The startup of each task involves copying the project and launching ansysedt to solve a subset of parametric table. Typically, one task solves several variations and this startup cost is negligible in comparison to total time. Consider a case where each task is solving only single variation. Additionally the actual solve time of one variation is relatively small, 3-5 minutes. These factors make the startup cost significant. There is also some variance in solve times of different variations. When all variations are solved in parallel, the total time is determined by slowest variation, even though the expectation intuitively might be relative to average time. That could make the perception of overhead worse in this case.

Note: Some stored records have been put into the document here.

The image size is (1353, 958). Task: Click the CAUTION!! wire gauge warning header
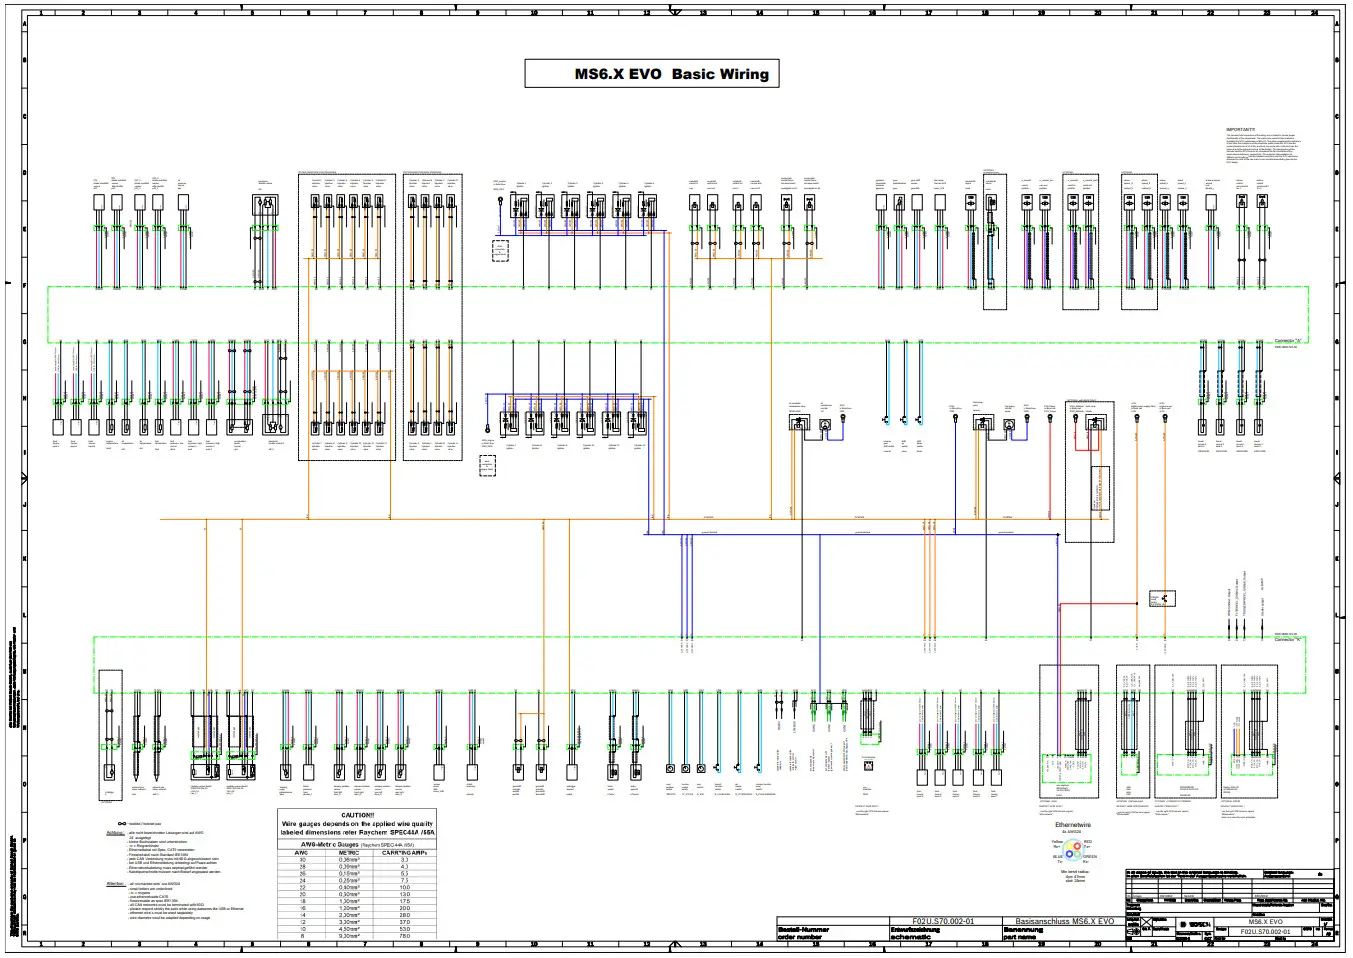click(x=357, y=818)
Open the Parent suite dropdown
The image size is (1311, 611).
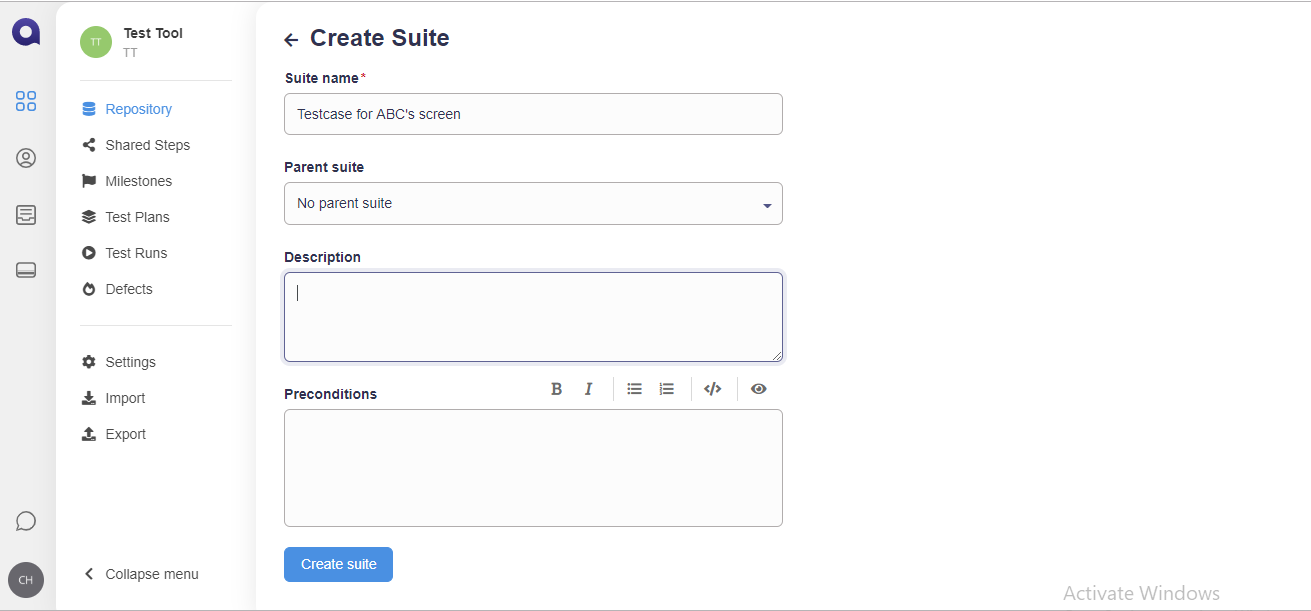533,204
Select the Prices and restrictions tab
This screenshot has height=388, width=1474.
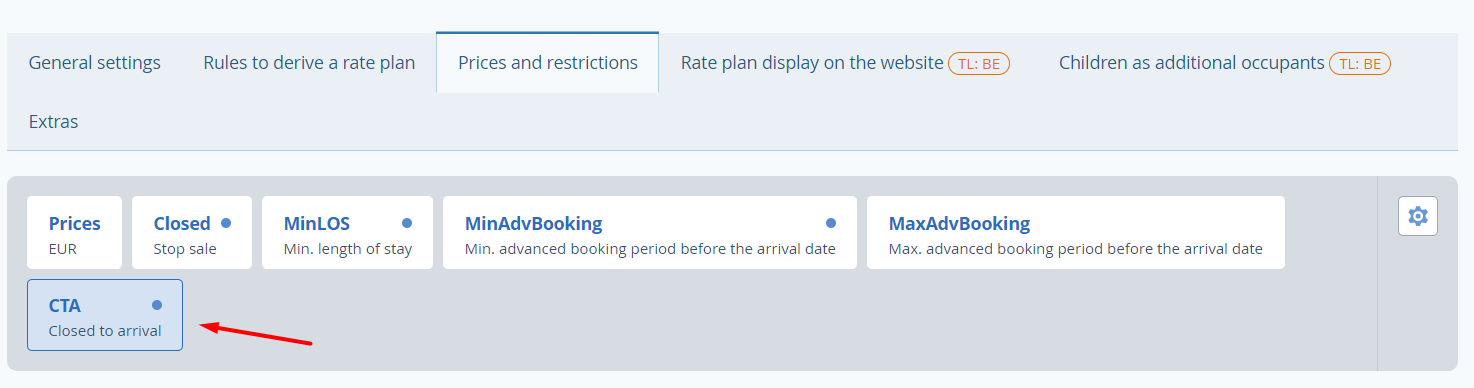pos(548,63)
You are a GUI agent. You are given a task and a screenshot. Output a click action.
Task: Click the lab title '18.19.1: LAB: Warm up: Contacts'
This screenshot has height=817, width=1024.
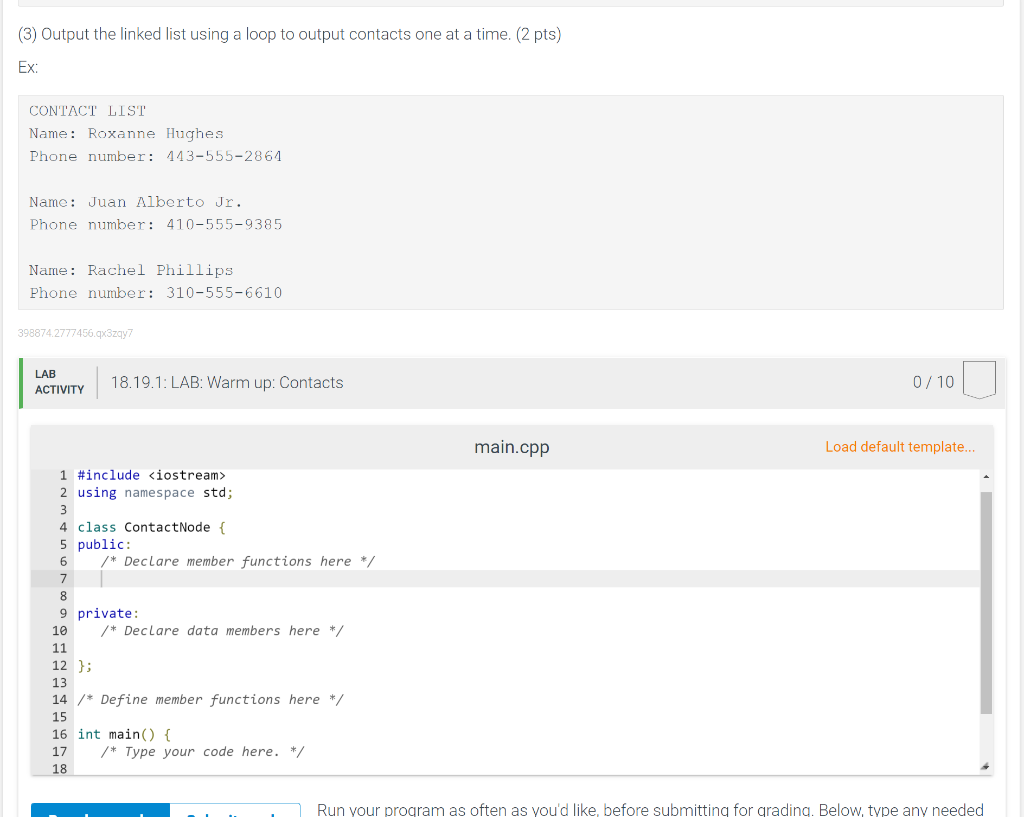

Another important factor is the number of parallel tasks on each machine relative to the total number of cores on the machine. Each task is effectively running an ansysedt of its own and solving subset of parametric table on a copy of project. The solve process does involve significant disk IO. If you run too many tasks on a single machine, they may end up competing with each other for single disk, and that could cause them to slowdown. The conflict in memory access may also become a factor.

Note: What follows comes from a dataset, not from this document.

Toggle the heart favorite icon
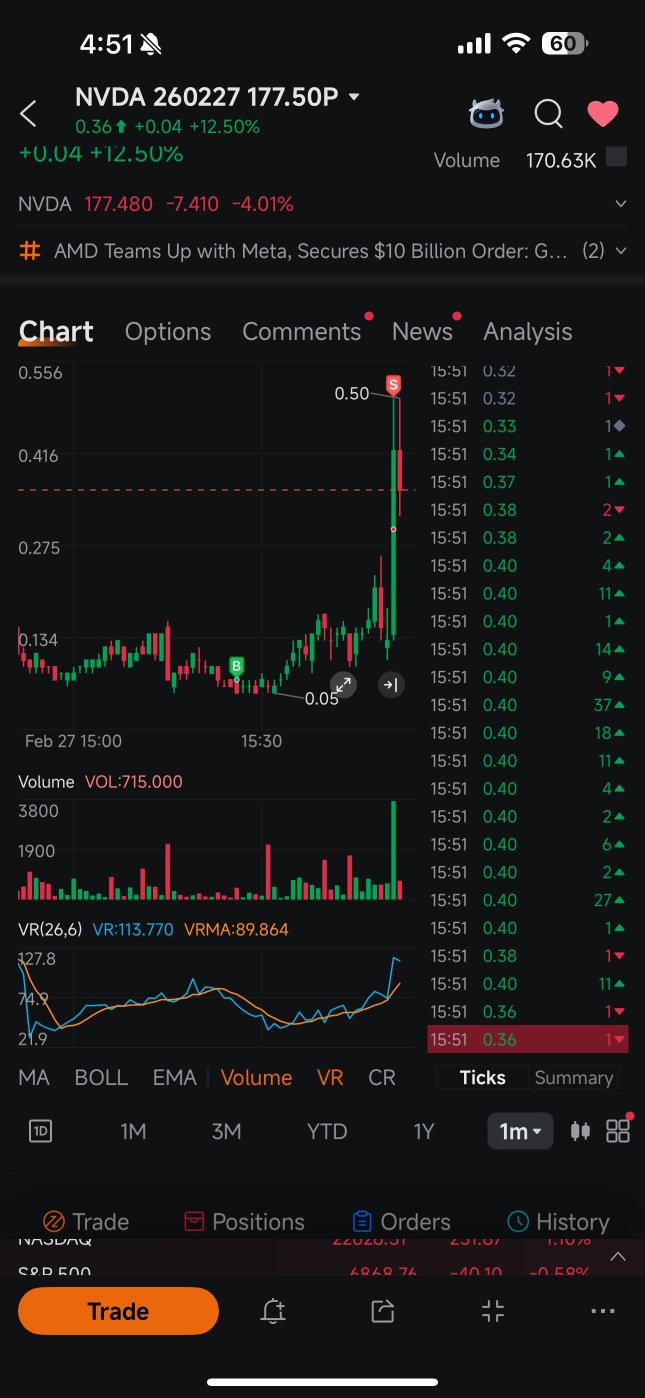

In a particular case, 26 tasks were run on one 26 core machine, and this caused significant slowdowns. Spreading the tasks across machines helped scalability as an example with a 32 core machines in a Linux Cloud, we ran this job with 26 tasks on a single machine and then another one over two machines with 13 tasks per machine. The single machine job finishes in about 14 mins, while the job on two machine finishes in about 8.5 mins. This indicates that spreading tasks across machines helps with scalability by minimize file read/write conflicts.
Job Restart
There is no provision for stopping and restarting a job. A new job does not reuse solved results; it always solves all rows in the table. An abort or failure of a job restarts from the beginning, unless a new parametric table with the unsolved rows is created.
Linux-Only Issues
- Deployment/Installation errors (such as mainsoft-related) are not captured. If there is such an issue, the Large Scale DSO job will fail without useful messages in the logs.

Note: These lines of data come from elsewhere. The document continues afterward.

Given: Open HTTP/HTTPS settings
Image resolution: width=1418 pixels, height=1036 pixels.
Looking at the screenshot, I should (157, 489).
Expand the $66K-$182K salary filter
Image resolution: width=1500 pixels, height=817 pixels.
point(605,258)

- Report-based extraction fails if traces and parametric-setup are not prepared as per the Getting Started guides.
-
Job status: The exit code of job doesn't indicate success or failure correctly. The error messages from multiple log files needs to be combined to determine the reason for failure. In many situations, the reason for a failure is apparent only after re-running the job after turning ON the 'debug logging'.
-
In some LINUX scenarios, the analysis appears to finish successfully with valid results, except that the exit code is '134'. In this case, although the exit is abnormal, the failed exit code can be ignored.
-
Load Balancing: For models with 'unbalanced variations table' (variations that take considerably different amount of time to solve are clustered in few regions of table), job will take longer time to solve than a Regular DSO as the job's overall completion time is determined by the slowest solving region. Workaround: rearrange the rows in the parametric table so that each region takes a similar time to solve.
-
GM Specifics: the model used for 'Report-based extractor' jobs is NOT compatible with the 'Ansys-extractor-for-GM' jobs. A valid model for Ansys-extractor-for-GM cannot contain any of: reports, overlay plots, Optimetrics calculations.